Models are data hungry, usually requiring data on disease prevalence, natural disease history, treatment utilisation, long-term effectiveness and safety, health-related quality of life, and healthcare utilisation. It can be challenging to find and access datasets containing all appropriate data and using multiple datasets requires analysts to be familiar with the structure and coding of each, and to develop separate analysis scripts. As such, the federated data network which EHDEN aims to develop and the OMOP common data model (OMOP-CDM) and associated tools (through the OHDSI network) have the potential to alleviate some of these challenges. In this webinar, we discuss the uses of HTA, the challenges of evidence generation for HTA, and think about how the OMOP-CDM, OHDSI tools, and the EHDEN network can support such evidence generation, how these tools and networks could be further developed to better support HTA, and where challenges are likely to remain in the future.

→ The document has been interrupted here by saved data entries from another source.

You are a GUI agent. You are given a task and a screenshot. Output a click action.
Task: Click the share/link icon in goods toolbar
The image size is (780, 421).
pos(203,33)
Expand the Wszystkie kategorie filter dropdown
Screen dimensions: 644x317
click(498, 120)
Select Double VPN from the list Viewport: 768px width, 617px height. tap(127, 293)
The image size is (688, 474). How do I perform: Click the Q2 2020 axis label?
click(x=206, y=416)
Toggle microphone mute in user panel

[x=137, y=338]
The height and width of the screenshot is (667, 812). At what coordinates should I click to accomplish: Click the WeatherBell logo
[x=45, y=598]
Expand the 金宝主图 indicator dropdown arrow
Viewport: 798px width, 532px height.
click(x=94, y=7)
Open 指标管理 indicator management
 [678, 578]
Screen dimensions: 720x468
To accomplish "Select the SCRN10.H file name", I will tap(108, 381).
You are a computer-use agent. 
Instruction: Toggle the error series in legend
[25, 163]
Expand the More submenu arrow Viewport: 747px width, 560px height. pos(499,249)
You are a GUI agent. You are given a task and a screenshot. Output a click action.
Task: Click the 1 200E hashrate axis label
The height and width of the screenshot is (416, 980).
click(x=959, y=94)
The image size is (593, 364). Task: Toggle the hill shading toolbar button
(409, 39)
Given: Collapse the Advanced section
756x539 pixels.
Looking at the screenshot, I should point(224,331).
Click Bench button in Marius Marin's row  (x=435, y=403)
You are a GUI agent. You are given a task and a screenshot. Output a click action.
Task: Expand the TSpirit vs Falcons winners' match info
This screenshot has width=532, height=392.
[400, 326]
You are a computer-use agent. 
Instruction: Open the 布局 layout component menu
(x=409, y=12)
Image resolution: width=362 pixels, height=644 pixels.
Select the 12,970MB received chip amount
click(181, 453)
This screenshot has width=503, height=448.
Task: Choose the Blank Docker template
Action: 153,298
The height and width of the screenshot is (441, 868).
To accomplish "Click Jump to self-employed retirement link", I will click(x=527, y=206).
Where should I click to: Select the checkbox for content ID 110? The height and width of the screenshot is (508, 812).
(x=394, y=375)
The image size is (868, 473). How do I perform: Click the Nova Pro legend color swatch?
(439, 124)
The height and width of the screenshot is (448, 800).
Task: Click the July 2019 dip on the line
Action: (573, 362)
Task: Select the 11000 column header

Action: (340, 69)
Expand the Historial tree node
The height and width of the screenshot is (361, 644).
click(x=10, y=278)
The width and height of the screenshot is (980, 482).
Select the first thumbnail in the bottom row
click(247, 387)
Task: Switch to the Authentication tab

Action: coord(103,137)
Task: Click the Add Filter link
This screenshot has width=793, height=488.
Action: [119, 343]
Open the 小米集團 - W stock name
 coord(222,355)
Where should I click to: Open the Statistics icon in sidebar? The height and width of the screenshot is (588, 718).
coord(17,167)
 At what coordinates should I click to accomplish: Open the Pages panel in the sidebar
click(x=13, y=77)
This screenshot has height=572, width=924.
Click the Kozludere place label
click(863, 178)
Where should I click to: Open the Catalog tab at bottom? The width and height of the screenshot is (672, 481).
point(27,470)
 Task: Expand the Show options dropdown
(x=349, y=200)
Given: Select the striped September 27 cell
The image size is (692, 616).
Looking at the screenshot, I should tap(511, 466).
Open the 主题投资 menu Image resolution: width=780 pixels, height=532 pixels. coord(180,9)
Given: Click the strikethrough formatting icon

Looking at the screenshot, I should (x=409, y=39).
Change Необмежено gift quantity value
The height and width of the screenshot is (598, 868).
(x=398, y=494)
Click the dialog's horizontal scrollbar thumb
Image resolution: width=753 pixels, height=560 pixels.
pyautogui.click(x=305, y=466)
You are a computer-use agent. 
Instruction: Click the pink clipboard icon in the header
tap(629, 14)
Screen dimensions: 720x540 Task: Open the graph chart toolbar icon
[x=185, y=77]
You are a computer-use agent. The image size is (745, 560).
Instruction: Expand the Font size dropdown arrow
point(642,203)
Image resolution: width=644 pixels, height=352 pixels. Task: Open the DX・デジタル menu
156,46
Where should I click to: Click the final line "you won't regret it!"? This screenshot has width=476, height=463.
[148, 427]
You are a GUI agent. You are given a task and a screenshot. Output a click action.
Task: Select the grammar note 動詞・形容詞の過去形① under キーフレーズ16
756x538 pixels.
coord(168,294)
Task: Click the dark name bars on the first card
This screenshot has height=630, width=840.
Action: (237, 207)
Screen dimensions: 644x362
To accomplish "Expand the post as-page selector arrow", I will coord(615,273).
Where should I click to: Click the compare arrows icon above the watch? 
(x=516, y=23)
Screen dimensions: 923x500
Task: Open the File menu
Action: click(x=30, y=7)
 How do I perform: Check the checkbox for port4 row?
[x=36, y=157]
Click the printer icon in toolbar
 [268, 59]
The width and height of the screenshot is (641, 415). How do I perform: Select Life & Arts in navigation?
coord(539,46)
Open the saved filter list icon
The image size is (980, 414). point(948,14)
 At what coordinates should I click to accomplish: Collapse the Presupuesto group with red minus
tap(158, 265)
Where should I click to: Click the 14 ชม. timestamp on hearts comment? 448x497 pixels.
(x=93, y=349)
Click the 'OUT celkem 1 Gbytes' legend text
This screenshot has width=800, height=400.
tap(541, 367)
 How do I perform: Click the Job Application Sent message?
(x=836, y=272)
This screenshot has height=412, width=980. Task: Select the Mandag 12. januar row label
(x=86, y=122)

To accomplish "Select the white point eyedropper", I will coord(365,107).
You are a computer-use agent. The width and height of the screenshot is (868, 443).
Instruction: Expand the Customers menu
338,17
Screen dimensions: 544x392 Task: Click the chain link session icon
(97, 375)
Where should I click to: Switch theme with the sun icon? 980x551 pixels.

2019/09/04 – “Reducing cancer deaths and complications by leveraging OMOP and OHDSI.”
Surgery is the major treatment option for colorectal cancer, which today is the third most common form of cancer worldwide. However, understanding when and how to apply surgery, in combination with drugs, radiotherapy and other medical treatment options, is an ongoing field of research.
In this webinar, Ismail Gögenur, director of the Center for Surgical Science at Zealand University Hospital in Denmark, will explain how his team is utilising the OMOP Common Data Model and the OHDSI tools to achieve a holistic view on the risk profile and treatment options for colorectal cancer patients. While earlier webinars focused on the EHDEN project, the OMOP CDM itself and ways to generate medical evidence, this one will focus on arguably the most impactful aspect: using OMOP, OHDSI and EHDEN to make better decisions in clinical practice, reducing mortality and complications by the smart use of medical data at scale.
2019/06/18 – “The future of primary care research in Catalonia – SIDIAP’s journey of adopting the OMOP common data model.”
In this 3rd installment of the EHDEN webinar series, Kees van Bochove (www.thehyve.nl) invited Talita Duarte Salles and Leonardo Mendez Boo from SIDIAP (www.sidiap.org) to discuss their journey of adopting the OMOP CDM. Listen to the recording to learn more about SIDIAP, their journey and how they benefited from adopting OMOP.
2019/05/22 – “EHDEN Webinar – 21st Century Real World Open Science”
In this webinar of the EHDEN webinar series, Peter Rijnbeek (Erasmus Medical Center) and Nigel Hughes (Janssen Pharmaceutica) discuss the European Health Data & Evidence Network. They explain the scope and objectives of EHDEN and how they believe EHDEN will transform the way real-world evidence is being generated. Additionally, the open call processes is explained and in particular, how SMEs and data sources can both contribute and benefit from EHDEN.
2019/03/28 – “From question to publication in 5 days – How EHDEN and OHDSI change medical evidence generation through open science.”
In this 1st webinar of the EHDEN webinar series, Kees van Bochove (The Hyve) and Daniel-Prieto Alhambra (University of Oxford) discussed the EHDEN and OHDSI Study-a-thon which was organized at the University of Oxford in December 2018. They explained the concept of this 5-day meeting and how they were able to go from question, to cohort characterization, to data analysis and ultimately to evidence generation in only 5 days.